Parlando del lato tecnico, El Dorado riesce sicuramente a colpire lo spettatore. Già solo l’inizio mette in mostra una certa voglia artistica quando si vede, secondo la leggenda della popolazione di El Dorado, la nascita della città d’oro per mano delle due divinità. Mi ha sempre affascinato questa parte per il modo in cui sono stati realizzati i disegni, ossia in un modo che possiamo definire naïf, rimanendo però anche fedele al tipo di stile e immagini presenti nelle popolazioni indigene del Centro America. Già in quei primi due minuti il film sa sorprendere. In seguito la storia ci catapulta in Spagna, resa veramente bene e curata dai dettagli, fino a spostarci nelle foreste selvagge dell’America Centrale e infine alla città di El Dorado. Su questo punto hanno veramente dato sfogo a tutta la loro creatività. La città è veramente grande e cerca di essere il più possibile fedele alle architetture di quelle antiche civiltà. E’ molto bello vedere come El Dorado riesce a unirsi in maniera perfetta con la natura e soprattutto in questo momento ci sarà una grandissima esplosione di colori. Tutto sarà molto vivace e caldo e ci saranno anche dei bellissimi giochi di luce e ombre complessi che arricchiranno ancor di più l’ambiente. L’unico posto che sarà oscuro in questa città è l’abitazione di Tzekel-Kan (Armand Assante), dove le ombre saranno più presenti insieme a un colore verde che darà all’insieme un tono cupo e malvagio.
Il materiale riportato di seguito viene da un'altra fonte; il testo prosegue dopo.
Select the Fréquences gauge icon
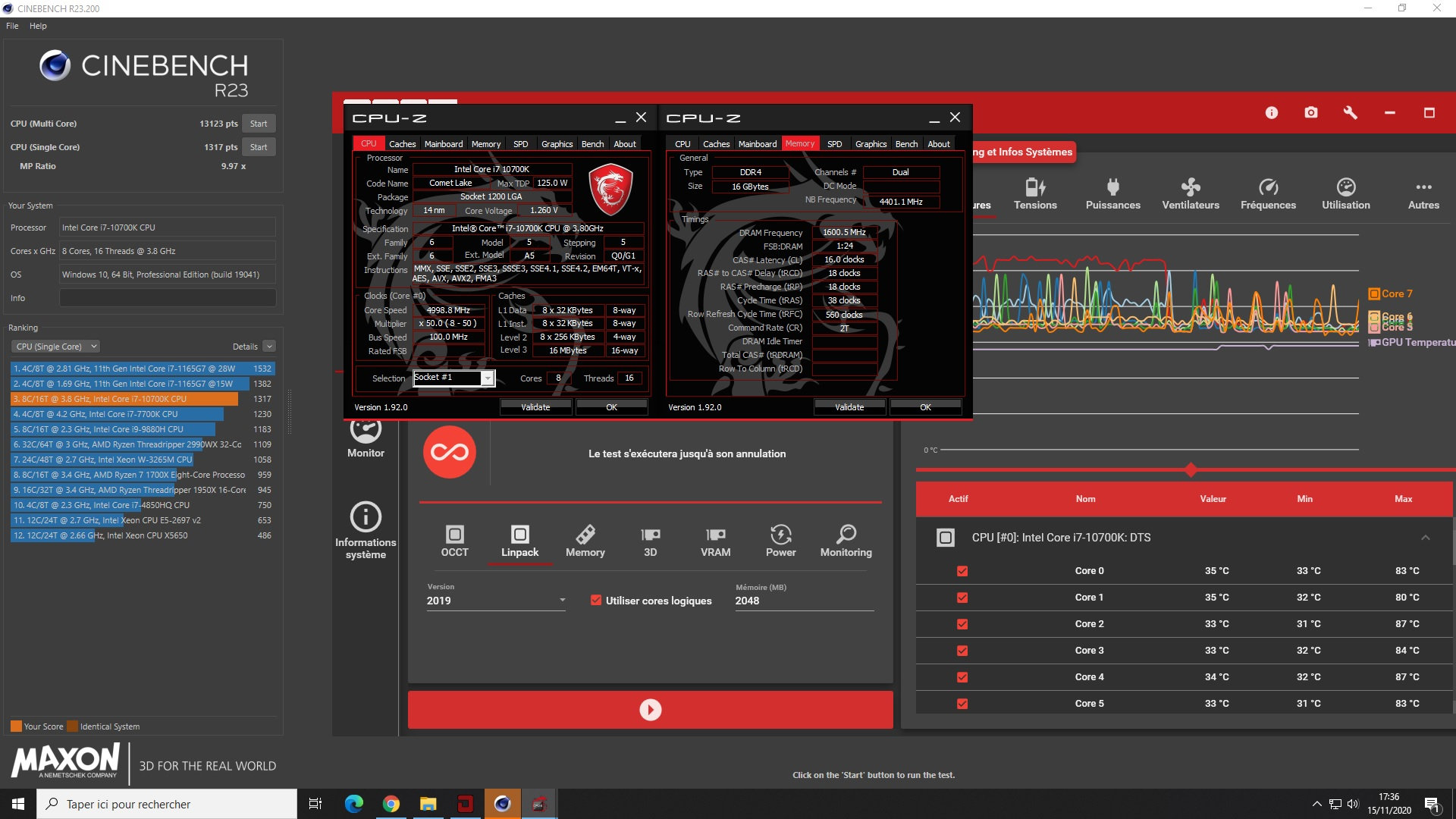Screen dimensions: 1456x819 coord(1268,187)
Un’altra cosa che lo studio di animazione è riuscito a fare molto bene è stato l’utilizzo del digitale nei punti giusti. Per esempio è stato usato quando il mare è in movimento. In quei casi si creano delle scene veramente epiche. Un altro punto in cui hanno usato saggiamente il digitale è stato con l’oro. Sono riusciti a ottenere con il digitale un colore ben preciso che faceva sembrare tutto quanto molto autentico. In questi casi il digitale è stato veramente fatto bene e ancora oggi possiamo dire che regge molto bene.

A livello di trama non c’è molto da dire. Ha una storia molto semplice e lineare che non ha colpi di scena inaspettati o soprese di alcun tipo. E’ una storia tranquilla che ha lo scopo di intrattenere lo spettatore. In realtà avevano la possibilità di narrare alcune tematiche interessanti in maniera intelligente come appunto la colonizzazione e i danni che fece oppure la comprensione di altre culture senza rendere il tutto troppo pesante, ma hanno preferito concentrarsi sull’intrattenimento. Infatti non è la trama che ha reso questo film celebre a livello di pubblico (anche se bisogna dire che al cinema fu un flop, diventò sempre più famoso in seguito). Sono stati i suoi protagonisti.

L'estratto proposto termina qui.